Change "temperature value" to "temperature range" in the stretch of data from the line containing "Viewport: 585px width, 768px" through the line containing "tap(402, 690)", and reproduce only those lines with everything else unchanged.

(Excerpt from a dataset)
Begin
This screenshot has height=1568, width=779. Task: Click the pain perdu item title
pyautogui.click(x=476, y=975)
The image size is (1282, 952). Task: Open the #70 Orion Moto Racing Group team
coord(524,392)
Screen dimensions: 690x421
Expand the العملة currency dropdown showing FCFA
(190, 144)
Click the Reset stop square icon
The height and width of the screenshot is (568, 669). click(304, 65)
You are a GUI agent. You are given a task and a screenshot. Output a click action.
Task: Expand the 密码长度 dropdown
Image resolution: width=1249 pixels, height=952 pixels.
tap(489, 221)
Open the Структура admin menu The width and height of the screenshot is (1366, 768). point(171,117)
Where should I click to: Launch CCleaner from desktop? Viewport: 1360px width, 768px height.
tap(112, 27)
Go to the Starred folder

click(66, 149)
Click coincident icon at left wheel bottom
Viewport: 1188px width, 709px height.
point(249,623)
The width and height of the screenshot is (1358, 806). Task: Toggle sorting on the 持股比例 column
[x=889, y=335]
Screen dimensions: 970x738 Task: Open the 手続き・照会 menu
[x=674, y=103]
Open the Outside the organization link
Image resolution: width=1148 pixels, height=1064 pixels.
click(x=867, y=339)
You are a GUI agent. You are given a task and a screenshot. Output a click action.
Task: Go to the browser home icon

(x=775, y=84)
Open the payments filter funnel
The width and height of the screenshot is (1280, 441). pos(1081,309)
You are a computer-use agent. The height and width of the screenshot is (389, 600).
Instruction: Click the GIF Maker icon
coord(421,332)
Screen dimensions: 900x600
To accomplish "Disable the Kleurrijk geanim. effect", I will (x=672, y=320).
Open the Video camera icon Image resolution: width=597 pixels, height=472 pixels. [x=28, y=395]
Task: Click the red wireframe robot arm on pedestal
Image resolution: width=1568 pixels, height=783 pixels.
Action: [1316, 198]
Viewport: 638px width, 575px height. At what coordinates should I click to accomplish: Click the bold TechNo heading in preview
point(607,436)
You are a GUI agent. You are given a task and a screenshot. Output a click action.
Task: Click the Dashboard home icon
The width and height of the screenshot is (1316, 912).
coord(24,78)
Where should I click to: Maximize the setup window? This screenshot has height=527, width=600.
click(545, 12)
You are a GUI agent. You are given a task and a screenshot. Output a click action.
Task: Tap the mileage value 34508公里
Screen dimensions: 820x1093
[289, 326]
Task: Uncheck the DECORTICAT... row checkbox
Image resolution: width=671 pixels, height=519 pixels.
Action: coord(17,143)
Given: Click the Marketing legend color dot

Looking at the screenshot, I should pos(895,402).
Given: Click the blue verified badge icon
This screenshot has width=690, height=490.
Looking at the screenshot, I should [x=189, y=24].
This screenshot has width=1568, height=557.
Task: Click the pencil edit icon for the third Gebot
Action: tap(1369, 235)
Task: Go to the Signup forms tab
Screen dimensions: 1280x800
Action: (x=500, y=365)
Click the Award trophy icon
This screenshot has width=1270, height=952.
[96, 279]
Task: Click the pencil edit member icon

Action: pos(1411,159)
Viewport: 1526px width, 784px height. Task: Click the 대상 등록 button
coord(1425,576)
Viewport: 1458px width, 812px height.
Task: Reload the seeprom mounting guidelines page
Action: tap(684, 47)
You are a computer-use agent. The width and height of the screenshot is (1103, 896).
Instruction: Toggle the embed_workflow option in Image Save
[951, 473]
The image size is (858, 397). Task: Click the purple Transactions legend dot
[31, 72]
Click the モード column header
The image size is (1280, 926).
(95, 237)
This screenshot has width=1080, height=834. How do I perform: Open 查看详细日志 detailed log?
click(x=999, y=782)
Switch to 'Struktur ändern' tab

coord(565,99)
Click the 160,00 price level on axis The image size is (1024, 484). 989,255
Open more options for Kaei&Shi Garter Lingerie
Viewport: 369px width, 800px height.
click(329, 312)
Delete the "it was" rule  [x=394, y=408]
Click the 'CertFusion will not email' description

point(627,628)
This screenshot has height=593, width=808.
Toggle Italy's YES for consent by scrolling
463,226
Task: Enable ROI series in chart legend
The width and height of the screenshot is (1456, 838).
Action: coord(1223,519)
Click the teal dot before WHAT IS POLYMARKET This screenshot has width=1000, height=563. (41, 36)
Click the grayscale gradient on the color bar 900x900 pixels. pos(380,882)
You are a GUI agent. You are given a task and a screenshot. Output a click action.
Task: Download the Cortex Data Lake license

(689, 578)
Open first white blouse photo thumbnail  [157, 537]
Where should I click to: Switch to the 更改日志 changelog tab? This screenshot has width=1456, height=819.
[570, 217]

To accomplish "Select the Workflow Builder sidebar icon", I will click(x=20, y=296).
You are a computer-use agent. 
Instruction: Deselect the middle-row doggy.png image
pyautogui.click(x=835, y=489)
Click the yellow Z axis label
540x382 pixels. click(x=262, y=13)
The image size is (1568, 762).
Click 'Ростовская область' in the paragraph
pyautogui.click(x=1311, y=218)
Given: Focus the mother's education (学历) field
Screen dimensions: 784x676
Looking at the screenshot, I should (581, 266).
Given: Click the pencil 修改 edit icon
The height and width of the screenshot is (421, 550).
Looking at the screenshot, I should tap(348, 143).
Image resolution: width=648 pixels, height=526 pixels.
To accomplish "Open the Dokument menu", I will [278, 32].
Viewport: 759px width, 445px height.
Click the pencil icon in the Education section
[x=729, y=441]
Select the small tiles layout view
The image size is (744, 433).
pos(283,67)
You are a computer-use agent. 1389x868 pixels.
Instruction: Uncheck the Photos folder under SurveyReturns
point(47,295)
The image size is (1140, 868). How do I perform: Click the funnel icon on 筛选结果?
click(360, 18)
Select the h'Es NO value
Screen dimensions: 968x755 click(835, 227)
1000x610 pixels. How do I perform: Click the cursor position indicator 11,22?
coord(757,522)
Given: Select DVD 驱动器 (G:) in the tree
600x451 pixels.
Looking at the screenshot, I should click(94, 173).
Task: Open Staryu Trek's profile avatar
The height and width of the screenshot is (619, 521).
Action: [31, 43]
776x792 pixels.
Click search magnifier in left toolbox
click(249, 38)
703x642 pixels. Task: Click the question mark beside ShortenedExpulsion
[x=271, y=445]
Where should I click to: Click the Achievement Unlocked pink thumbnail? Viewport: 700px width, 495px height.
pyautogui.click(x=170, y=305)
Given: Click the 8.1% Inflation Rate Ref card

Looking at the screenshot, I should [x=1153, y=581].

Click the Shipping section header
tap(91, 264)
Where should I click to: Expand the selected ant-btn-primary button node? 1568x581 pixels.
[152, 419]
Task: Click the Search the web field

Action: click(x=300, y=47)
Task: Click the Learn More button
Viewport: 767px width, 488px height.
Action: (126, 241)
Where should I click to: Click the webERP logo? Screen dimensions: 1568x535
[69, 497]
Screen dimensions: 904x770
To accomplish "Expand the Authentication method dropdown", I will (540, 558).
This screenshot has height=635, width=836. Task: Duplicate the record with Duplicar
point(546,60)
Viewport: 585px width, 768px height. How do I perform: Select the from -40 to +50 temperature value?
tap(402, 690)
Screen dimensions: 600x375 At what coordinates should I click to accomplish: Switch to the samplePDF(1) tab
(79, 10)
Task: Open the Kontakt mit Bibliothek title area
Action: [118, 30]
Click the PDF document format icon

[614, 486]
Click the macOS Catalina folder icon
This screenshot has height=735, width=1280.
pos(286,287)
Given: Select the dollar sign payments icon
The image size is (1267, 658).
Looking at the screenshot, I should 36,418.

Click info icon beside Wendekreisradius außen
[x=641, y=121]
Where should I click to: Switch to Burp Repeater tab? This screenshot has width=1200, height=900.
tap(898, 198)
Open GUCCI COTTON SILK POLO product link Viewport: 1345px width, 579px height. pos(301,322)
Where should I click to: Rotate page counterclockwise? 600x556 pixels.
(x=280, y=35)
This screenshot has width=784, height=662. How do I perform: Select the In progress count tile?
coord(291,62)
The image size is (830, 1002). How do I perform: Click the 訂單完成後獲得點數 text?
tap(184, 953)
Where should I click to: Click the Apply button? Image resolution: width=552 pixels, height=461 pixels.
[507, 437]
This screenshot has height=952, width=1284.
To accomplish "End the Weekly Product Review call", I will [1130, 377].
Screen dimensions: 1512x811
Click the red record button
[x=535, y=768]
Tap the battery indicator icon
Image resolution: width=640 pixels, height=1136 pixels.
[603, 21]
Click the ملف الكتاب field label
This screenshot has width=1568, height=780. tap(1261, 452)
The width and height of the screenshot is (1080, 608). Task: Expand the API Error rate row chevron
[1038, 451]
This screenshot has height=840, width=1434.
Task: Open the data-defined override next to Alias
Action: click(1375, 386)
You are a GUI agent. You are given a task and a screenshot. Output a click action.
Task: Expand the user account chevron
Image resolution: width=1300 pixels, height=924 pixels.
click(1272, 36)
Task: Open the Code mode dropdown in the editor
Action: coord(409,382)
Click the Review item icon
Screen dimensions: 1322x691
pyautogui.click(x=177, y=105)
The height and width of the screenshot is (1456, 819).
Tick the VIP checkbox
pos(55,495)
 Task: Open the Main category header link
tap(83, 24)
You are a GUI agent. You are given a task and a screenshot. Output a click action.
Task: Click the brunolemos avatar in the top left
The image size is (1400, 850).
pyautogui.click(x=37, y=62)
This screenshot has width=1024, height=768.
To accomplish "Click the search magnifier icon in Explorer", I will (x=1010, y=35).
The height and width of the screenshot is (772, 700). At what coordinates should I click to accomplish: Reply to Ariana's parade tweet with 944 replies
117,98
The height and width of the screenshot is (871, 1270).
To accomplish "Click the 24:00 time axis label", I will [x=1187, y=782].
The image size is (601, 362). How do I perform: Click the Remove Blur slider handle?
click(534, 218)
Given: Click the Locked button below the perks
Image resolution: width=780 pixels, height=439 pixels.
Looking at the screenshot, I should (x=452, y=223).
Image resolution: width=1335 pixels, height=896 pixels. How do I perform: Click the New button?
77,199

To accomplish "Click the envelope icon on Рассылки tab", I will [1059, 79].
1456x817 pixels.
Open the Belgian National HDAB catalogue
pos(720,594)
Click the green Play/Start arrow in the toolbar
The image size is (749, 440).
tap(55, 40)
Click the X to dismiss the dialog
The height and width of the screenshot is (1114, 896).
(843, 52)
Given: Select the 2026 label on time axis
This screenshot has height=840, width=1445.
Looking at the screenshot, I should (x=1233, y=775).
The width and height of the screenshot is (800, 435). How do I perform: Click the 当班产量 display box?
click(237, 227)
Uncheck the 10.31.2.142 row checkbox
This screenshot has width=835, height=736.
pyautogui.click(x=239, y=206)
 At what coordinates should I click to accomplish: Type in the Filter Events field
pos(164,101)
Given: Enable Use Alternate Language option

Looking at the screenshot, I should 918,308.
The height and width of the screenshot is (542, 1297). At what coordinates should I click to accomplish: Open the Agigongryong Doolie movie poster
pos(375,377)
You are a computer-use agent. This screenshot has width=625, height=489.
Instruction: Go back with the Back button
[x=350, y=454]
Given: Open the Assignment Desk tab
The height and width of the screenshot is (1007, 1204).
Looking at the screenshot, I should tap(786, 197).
End
# SOLUTION TO THE PROBLEM:
Viewport: 585px width, 768px height. How do I perform: Select the from -40 to +50 temperature range?
tap(402, 690)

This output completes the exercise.